Ariel Choinard, M.A., started at DRI in February 2023 as the project coordinator for the California-Nevada Adaptation Program (CNAP) and the new Southern Nevada Heat Resiliency Lab. She is working with Tamara Wall, Ph.D., to build connections between scientists, community members, and community organizations to co-produce solutions, adaptations, and resilience to climate hazards. Choinard came to DRI after working as the Urban Heat Resilience Fellow for Clark County and is based at DRI’s Las Vegas campus.
Below is a brief Q&A with Choinard about her background, her work, and how she unwinds from the pressures inherent in building climate resiliency in some of the fastest-warming parts of the country. The interview has been edited for length and clarity.

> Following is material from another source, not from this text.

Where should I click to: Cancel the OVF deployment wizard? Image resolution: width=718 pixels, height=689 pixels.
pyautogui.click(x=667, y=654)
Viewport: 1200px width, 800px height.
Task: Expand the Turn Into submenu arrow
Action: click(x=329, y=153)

DRI: Tell us about your background and what brought you to DRI.
Choinard: I spent about 10 years of my professional life working in sustainable and regenerative agriculture in Colorado and Los Angeles. The connection between climate change, food systems, and human systems led me to pursue a master’s degree in urban sustainability, which I did at Antioch University in LA where I focused on the intersection of climate change and disaster in urban areas. I ended up doing my capstone project at the LA City Office of Resilience, and I worked on extreme heat — that was kind of my introduction to climate hazards and how they interact with urban systems. That Office did some great work on both emergency responses and mitigation type responses to extreme heat.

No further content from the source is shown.